**Given task 1**
Decide whether each statement below agrees with the viewer comments. Answer yes or no and quote the deciding words. (a) One commenter dates a first visit to London to 1966. (b) One commenter went inside the tunnel as a child. (c) One commenter asks why part of the Great Central could not have been used for HS2.
**Given task 2**
Summarize the viewer comments in two sentences.

**Excerpt to read**
==================================================

Thank you for a really informative and interesting video, I really enjoyed watching it. It's such a shame what this country has done to its railway infrastructure. The Great Central Railway would have been a real asset now.
Thanks very much Simon. I absolutely agree about the route too 🙂
Absolutely brilliant
Thanks very much Kevin
Great video, Ant! I remember, in the late 50s going to Nottm Victoria to meet my sister who was returning from a school trip and seeing the "Master Cutler" come in from London. Went to the Clock Tower Restaurant a few times after the rest of the station had gonem when I could afford it! Services to the south stayed open for a while after Victoria went and I used Nottm Arkwright St station to get to Bedford a few times before that went too.
always love your adventures Ant, wherever a person might end in the world as an old east Midlander, he or she can always come here to relive old memories. Brilliant, tour- de-force , a 'remembrance of things past' I thought had been lost forever -
Finally after travelling into Notts down Mansfield Rd for most of my younger years before moving away I get to see inside the tunnel. I remember as a kid always going to the edge of the car park and looking at the painted loco on the boarded-up tunnel entrance wondering what was inside, and now I know! Thank you. I also remember going past a gated entrance on the left of the road, somewhere opposite the cemetery, that had steps doing down. Always wondered what it was for, but no mention of it in the video so I guess not related to the tunnel. Amazing video!
I must have caught one of the last trains from Victoria Station to London in 1966 because I was 9 when I had my first visit to London and that confirms the year. We must have gone from Victoria because we passed my grandparents' house in West Bridgford.
no boring walks for you, knowing your history always something to see and look forward to. people and council short-sighted, should have foreseen influx of traffic and kept these lines open as an alternative.
Thanks so very much David 🙂🙂
Fabulous, Ant. Perhaps the closure of the Great Central was B.R's worst mistake of all over the last hundred years? It puzzles me too why some of it could not have been used for HS2 - a line with no steep gradients or tight curves.

==================================================

(Data records)
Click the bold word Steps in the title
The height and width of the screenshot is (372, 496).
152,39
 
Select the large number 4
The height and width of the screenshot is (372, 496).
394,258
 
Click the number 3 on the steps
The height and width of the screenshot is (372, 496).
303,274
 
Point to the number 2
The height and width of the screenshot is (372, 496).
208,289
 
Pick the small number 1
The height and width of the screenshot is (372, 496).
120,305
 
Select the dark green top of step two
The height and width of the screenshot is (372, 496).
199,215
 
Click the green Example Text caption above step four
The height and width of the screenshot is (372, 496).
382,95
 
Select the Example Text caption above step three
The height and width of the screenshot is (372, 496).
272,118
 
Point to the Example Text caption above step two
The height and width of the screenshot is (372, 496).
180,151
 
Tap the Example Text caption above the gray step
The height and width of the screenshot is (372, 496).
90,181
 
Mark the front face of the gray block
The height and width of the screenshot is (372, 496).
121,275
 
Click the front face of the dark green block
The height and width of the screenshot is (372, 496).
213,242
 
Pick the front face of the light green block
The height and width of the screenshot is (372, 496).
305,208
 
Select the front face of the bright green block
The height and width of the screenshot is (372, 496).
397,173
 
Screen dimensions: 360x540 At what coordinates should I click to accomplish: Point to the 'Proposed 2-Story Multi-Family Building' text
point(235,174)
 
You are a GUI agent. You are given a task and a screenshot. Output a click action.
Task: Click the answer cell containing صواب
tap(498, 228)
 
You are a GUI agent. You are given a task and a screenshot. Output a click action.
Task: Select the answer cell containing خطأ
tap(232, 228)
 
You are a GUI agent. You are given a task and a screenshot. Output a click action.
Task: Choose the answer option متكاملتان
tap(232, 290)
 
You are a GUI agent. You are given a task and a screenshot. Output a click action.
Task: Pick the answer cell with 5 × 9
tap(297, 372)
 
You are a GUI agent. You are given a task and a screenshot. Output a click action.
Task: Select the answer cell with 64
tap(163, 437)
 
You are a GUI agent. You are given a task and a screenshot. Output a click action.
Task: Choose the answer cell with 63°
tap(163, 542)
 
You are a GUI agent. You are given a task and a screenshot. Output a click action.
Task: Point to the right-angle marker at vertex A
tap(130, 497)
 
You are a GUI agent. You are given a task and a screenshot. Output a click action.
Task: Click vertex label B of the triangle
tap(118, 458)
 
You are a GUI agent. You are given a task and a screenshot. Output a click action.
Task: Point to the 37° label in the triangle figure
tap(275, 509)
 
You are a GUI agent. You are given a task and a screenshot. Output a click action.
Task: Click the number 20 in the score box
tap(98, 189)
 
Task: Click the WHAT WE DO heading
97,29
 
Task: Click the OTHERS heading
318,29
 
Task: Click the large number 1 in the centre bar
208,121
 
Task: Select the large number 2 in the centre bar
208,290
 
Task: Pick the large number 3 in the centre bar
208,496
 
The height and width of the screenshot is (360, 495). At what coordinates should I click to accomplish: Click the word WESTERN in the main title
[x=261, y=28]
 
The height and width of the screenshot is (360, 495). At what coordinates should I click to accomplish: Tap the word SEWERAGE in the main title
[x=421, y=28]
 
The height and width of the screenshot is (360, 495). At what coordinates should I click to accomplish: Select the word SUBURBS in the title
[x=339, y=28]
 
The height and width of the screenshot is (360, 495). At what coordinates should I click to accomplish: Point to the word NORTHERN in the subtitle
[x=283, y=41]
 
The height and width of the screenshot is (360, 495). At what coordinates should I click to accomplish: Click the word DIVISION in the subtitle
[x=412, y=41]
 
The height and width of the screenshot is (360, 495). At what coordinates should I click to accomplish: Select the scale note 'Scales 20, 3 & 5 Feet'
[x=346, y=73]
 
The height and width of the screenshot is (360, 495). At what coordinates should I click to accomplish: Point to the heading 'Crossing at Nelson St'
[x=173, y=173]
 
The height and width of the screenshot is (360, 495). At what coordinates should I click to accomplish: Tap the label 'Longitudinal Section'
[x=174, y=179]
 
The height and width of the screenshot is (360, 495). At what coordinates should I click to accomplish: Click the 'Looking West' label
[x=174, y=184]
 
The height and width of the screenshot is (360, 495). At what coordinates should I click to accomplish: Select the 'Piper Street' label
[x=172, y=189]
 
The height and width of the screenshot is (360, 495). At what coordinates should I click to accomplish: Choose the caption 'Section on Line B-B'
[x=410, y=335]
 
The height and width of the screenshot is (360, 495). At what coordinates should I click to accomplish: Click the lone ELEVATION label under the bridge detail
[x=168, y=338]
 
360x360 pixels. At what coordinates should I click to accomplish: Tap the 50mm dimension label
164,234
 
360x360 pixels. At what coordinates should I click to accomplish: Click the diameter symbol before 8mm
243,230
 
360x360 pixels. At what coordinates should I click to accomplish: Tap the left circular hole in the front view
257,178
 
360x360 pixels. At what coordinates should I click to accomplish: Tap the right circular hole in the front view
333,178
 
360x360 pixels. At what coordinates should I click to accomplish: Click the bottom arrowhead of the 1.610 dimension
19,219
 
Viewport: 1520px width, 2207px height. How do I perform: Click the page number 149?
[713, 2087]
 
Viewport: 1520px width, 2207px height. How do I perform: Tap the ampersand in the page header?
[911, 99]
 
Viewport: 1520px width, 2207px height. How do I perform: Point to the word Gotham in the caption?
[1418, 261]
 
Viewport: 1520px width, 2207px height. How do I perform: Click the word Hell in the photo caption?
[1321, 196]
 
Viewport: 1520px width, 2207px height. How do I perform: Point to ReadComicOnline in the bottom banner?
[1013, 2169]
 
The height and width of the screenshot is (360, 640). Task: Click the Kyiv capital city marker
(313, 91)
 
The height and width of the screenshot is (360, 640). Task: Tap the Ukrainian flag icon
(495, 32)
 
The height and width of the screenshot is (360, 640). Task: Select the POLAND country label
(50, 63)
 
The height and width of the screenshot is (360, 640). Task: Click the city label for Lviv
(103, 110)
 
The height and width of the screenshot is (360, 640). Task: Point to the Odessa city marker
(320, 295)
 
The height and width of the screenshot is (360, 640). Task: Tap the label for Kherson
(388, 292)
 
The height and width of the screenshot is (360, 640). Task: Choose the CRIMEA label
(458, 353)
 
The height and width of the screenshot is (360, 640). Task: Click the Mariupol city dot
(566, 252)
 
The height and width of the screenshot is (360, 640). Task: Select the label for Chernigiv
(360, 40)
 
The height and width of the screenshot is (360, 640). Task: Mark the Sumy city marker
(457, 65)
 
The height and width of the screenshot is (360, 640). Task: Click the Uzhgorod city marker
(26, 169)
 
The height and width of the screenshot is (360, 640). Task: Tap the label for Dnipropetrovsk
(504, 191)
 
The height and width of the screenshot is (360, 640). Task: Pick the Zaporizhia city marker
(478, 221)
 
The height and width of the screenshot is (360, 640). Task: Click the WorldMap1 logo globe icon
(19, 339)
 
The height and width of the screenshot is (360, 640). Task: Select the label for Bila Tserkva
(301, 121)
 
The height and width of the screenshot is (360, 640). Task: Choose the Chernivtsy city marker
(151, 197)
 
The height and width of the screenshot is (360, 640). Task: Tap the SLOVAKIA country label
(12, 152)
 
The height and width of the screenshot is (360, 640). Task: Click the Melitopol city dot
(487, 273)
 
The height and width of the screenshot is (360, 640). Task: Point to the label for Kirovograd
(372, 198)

==================================================

**Right answer 1**
(a) Yes: "I must have caught one of the last trains from Victoria Station to London in 1966"
(b) No: "wondering what was inside, and now I know!"
(c) Yes: "It puzzles me too why some of it could not have been used for HS2"

**Right answer 2**
Commenters praise the video, and the replies thank several of them by name. Some regret the closure of the Great Central Railway and call it a lost asset or possibly a great mistake, while others recall using Victoria station or wondering as children about the boarded-up tunnel.